- [DIRECTIONS FOR THIS TASK]: Please identify every line of the entries below that contains the string "size", and copy each of those lines in full. Case counts.

(Stored entries)

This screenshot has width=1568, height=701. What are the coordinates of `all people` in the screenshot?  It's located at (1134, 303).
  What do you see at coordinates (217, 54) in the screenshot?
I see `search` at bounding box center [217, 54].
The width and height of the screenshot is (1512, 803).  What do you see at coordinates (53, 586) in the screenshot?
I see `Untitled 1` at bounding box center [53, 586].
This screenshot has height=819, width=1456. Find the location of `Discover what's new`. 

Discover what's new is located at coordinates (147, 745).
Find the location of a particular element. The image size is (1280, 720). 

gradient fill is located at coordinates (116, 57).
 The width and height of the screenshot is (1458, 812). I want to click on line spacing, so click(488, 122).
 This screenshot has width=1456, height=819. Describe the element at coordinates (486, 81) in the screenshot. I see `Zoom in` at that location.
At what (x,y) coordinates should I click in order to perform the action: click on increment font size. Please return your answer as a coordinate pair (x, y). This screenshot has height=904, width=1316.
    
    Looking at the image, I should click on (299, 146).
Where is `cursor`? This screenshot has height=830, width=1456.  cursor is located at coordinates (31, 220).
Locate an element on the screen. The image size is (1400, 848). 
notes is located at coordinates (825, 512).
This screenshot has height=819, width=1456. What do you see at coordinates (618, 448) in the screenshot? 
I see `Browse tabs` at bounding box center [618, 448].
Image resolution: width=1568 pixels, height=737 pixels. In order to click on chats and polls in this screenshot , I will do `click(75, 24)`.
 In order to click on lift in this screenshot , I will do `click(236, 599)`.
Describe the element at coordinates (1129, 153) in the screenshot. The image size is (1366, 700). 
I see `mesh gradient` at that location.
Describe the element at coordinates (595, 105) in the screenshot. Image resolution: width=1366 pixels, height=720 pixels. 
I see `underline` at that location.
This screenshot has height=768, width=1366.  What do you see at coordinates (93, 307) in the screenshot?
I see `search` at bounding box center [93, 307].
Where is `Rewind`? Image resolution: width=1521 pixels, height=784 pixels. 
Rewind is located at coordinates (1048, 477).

- [WRITTEN REPLY]:
Find the location of a particular element. The image size is (1280, 720). 
At what (x,y) coordinates should I click in order to perform the action: click on increment font size. Please return your answer as a coordinate pair (x, y). This screenshot has height=904, width=1316.
Locate an element on the screen. The image size is (1400, 848). 
Describe the element at coordinates (1129, 153) in the screenshot. The image size is (1366, 700). 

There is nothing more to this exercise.